No hay que olvidar que el principio de
correspondencia biunívoca entre grafemas y fonemas no es el único que ha
operado en la constitución y posterior evolución de los sistemas ortográficos
de lenguas que han mantenido un mismo sistema de escritura a lo largo de su
historia. De hecho, este ideal no se verifica de modo absoluto en ninguna
ortografía histórica, y solo ha sido factible en el caso de ortografías creadas
modernamente por especialistas para la representación gráfica de lenguas sin
tradición escrita, o en aquellos casos en que una determinada lengua ha
decidido sustituir su sistema de escritura tradicional por otro distinto.

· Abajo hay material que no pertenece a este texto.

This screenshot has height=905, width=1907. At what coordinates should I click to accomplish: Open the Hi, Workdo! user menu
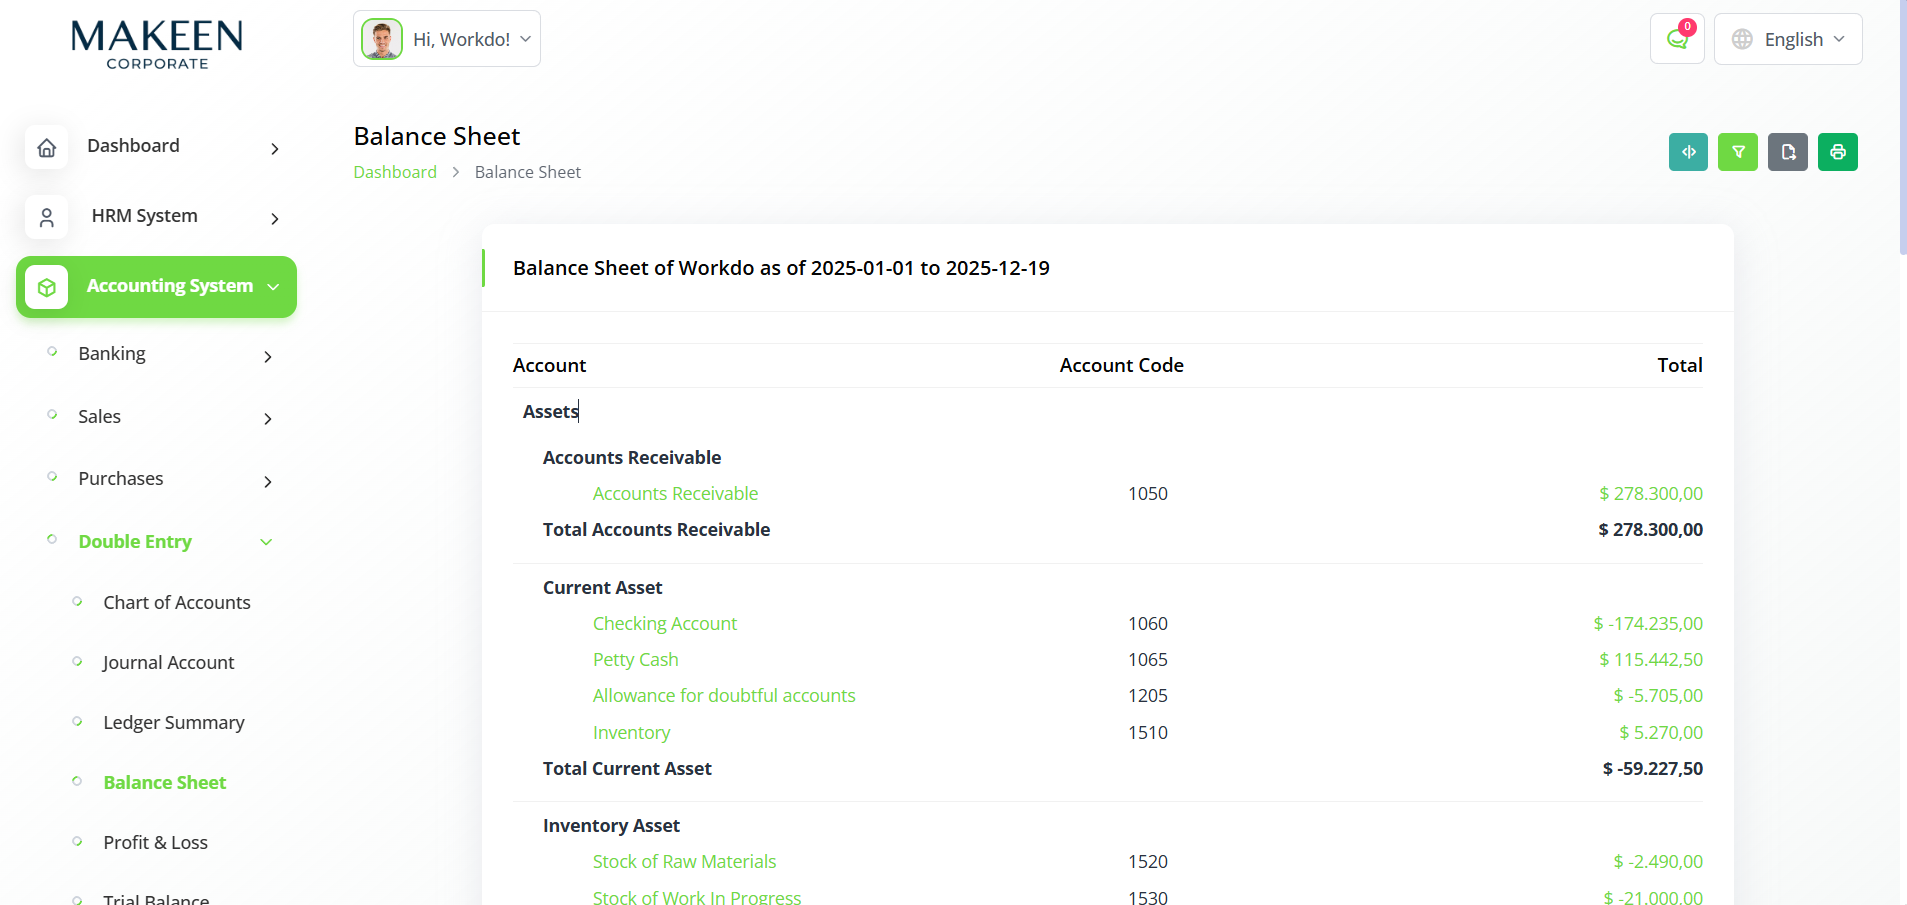tap(447, 39)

Incluso en estos casos excepcionales resulta difícil lograr una escritura
completamente fonológica que sea aplicable a la diversidad de manifestaciones
orales de una misma lengua.
El ideal de correspondencia exacta entre
grafía y pronunciación se revela, además, imposible en aquellas lenguas que,
como el español, presentan diferencias dialectales no solo en el plano
fonético, con realizaciones distintas en la pronunciación de un mismo fonema,
sino también en el plano fonológico, como ponen de manifiesto fenómenos como el
seseo o el yeísmo (fruto de la inexistencia, para determinadas áreas y
hablantes del español, de los fonemas /z/ y /ll/, respectivamente). En esos
casos, no es factible que la ortografía refleje la pronunciación fonológica
real de todas las variedades, pues ello supondría renunciar a su unidad de
representación. Por ello, cualquier modificación ortográfica deberá responder a
cambios fonológicos que se hayan verificado en todo el ámbito geográfico de la
lengua.
Cuando un sistema ortográfico ha alcanzado
un alto grado de estabilidad y cuenta con el consenso y la aceptación de la
comunidad lingüística que lo utiliza, se ha de actuar con extremada prudencia y
grandes dosis de realismo a la hora de proponer la realización de reformas
sustanciales. Es necesario valorar cuidadosamente sus pros y contras, y actuar
solo cuando exista la seguridad de que las ventajas superar con creces a los
inconvenientes y, sobre todo, de que los cambios van a contar con el apoyo
decidido de todas las instituciones y sectores implicados. La experiencia
demuestra la dificultad de acometer con éxito reformas profundas en sociedades
altamente alfabetizadas como las actuales.
Fuente: Real Academia Española y Asociación
de Academias de la Lengua Española. Ortografía de la lengua española. 2011.